DOCUMENT SECTION >>
The start of a “new normal” amid the coronavirus pandemic is a daunting prospect for businesses, but three dairy farms in Wales are using new vending machines to offer safer milk sales for customers.
The appeal of self-serve and contactless sales has increased since the health crisis and more customers are now prepared to pay a premium to buy their milk direct from the farm.
As the world changed, Morfa Milk, Daisy Bank Dairy and Fforest Farm Whole Milk took the plunge and invested in the machines that offer a modern twist on farmgate sales.
The farms have been supported by business development project Cywain, which helps enterprises in the Welsh food and drink sector.
Pembrokeshire farmer Randal Williams began selling milk from Parcymorfa Farm in Fishguard this month.
“Our first weekend was great, and we’ve had amazing support from people and really positive comments,” he said.
Happy customers include Fishguard born and bred John Miles, who is national squad physiotherapist for the Welsh Rugby Union.
The non-homogenised milk from the farm’s grass-fed herd has been pasteurised and is sold in branded Morfa Milk bottles.
“Cywain have been brilliant, we’ve had a whole load of business advice – finance, accounting social media, and marketing – from start to finish. We’ve also had branding design support to help our marketing.”
The milk is sold for £1 a litre and the vending machine cost £12,000. The farm’s current bulk milk price is 26-27p/litre.
“There is huge cost involved, in addition to the actual vending machine, such as the pasteurising process,” said Mr Williams. “We will have to wait and see how it takes off, but we had to try something different.
“People and families seem to quite like coming and filling the glass bottles up themselves, to take their milk away,” he added.
Daisy Bank Dairy
Run in partnership by father and son Mike and Glenn Lloyd, milk production at the family’s farm in Montgomeryshire goes back three generations, and the enterprise has been organic since 2017.
Daisy Bank’s vending machines are located at Tuffins convenience store in Welshpool and Costcutter in Caersws.
Each site has two machines – a milk vending machine and a glass bottle dispenser. There are social distancing and cleaning protocols, including the provision of gloves and wipes for customers.
Sales per vending machine of the organic milk are averaging 50-80 litres a day, with 100 litres the goal.

DATASET CONTENT >>
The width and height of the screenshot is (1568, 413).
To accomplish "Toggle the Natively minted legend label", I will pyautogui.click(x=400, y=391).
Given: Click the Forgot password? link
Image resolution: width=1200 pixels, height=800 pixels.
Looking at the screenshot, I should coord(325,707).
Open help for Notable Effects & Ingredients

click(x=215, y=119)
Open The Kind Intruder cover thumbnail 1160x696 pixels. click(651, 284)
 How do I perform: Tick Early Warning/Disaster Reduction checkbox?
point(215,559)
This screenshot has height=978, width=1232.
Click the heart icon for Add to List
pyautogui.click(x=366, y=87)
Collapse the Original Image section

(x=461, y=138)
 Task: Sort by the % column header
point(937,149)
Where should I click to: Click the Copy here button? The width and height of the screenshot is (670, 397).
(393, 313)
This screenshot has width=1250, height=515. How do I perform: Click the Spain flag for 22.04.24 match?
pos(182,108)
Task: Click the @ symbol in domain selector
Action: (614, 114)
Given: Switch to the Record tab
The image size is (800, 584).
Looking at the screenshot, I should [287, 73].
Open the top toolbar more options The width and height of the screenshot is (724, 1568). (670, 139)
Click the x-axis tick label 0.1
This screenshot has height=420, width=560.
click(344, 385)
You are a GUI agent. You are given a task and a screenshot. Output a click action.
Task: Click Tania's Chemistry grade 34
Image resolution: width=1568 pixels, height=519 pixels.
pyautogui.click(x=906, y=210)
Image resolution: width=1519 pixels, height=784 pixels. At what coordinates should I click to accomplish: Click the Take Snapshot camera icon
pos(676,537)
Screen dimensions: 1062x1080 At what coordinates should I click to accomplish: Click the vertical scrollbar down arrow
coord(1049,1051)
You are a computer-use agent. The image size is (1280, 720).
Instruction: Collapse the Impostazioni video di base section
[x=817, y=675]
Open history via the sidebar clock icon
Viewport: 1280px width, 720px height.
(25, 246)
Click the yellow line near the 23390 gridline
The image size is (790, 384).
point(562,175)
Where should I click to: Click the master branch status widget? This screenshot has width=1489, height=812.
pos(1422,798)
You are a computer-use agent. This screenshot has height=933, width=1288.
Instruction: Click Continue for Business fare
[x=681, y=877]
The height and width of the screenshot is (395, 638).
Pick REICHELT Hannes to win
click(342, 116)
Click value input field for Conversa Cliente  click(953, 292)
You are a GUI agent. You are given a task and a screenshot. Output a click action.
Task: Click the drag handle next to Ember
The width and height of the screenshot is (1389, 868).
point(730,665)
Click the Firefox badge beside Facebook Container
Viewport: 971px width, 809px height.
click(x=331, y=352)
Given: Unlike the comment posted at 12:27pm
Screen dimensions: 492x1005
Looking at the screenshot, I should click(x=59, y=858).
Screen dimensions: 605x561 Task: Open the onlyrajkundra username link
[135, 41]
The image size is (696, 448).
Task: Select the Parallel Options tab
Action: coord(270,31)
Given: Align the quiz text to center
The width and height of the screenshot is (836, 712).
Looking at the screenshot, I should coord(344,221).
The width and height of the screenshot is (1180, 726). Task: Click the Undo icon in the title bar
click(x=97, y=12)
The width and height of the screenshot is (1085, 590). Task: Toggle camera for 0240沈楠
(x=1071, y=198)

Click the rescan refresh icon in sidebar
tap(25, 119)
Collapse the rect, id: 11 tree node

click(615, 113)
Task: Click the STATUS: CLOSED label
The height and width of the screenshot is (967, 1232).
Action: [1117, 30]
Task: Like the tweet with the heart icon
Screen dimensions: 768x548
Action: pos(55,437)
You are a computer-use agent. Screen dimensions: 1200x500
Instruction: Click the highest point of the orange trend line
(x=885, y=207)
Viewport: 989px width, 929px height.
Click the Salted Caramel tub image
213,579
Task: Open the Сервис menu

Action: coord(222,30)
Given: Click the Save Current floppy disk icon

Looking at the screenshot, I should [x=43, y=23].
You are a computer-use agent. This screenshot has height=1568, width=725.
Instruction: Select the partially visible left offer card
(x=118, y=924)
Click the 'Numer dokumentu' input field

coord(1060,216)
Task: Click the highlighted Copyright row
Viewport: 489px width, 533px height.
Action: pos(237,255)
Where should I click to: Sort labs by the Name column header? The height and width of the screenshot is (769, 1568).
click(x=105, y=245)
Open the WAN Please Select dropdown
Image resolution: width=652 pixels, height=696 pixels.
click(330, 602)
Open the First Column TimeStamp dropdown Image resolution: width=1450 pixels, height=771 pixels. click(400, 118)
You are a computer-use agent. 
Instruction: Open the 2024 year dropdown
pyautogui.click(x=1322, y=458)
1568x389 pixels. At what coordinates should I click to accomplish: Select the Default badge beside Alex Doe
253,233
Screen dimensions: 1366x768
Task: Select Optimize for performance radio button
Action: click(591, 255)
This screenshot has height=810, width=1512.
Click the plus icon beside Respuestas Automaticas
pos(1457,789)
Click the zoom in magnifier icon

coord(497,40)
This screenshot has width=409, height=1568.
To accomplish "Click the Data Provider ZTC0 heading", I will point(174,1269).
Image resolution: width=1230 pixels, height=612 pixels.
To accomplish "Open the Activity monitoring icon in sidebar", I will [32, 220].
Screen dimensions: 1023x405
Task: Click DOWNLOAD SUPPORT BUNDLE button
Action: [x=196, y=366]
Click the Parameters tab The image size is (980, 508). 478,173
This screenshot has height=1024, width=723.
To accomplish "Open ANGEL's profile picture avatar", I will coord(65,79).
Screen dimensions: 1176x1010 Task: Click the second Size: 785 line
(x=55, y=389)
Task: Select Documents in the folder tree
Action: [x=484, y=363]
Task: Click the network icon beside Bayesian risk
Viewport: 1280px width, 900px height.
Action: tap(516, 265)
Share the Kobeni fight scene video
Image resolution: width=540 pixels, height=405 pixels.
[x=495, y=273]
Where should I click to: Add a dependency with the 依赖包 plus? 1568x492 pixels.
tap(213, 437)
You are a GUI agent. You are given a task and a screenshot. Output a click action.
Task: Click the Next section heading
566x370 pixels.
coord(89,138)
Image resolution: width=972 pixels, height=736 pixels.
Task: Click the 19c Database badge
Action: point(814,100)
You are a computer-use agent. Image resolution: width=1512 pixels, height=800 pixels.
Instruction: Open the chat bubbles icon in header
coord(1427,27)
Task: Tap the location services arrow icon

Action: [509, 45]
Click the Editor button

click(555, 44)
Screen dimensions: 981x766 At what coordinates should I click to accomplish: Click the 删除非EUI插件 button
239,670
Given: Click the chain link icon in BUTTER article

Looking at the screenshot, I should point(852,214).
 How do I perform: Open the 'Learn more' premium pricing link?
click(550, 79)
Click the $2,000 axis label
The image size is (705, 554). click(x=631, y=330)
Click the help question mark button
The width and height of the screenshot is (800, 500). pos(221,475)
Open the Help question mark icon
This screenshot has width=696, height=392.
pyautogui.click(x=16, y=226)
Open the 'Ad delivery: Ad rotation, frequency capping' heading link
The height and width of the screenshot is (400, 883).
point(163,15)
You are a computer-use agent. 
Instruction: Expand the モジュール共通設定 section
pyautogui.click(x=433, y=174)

TASK REQUIREMENTS >>
Please extend the article on Welsh dairy farms selling milk from vending machines, starting after its last sentence.

SOLVED PROBLEM >>
Glenn said: “We were due to launch on what became the second weekend of lockdown, with the original plan to install the vending machines inside the stores.
“But social distancing requirements meant we instead positioned the machines outside and away from the doors.”
Fforest Farm Whole Milk
Customers began visiting Sally Windsor’s milk vending machine at Fforest Farm in Whitland last month, and numbers are steadily rising.
“We’ve had lots of return customers – more than I thought, to be honest, but our milk sales are spreading by word of mouth.”
The pasteurised non-homogenised whole milk is sold in the vending machine located on the farm’s lane.
The milk is sold for £1 a litre and the vending machine cost £16,000, with the outlay spread over seven years. In comparison, the farm’s bulk milk price is currently 25p/litre.
Cywain has helped with branding and financial advice. The plan is to eventually welcome visitors on farm to see how the milk is produced.
“As we develop the business, we’re hoping to share our story with the customers,” said Ms Windsor.
Route to market
Welsh rural affairs minister Lesley Griffiths has welcomed the new route to market for Welsh farmers after a difficult period for the industry.
“We know that the dairy sector has been among those hardest hit by the recent pandemic – and while we are keen to support our dairy farmers wherever possible, it’s very encouraging to see that businesses providing milk to consumers will have another method of doing so through these new vending machines.
“This is of particular good news as it will also help Welsh milk producers to market their own, premium brands.”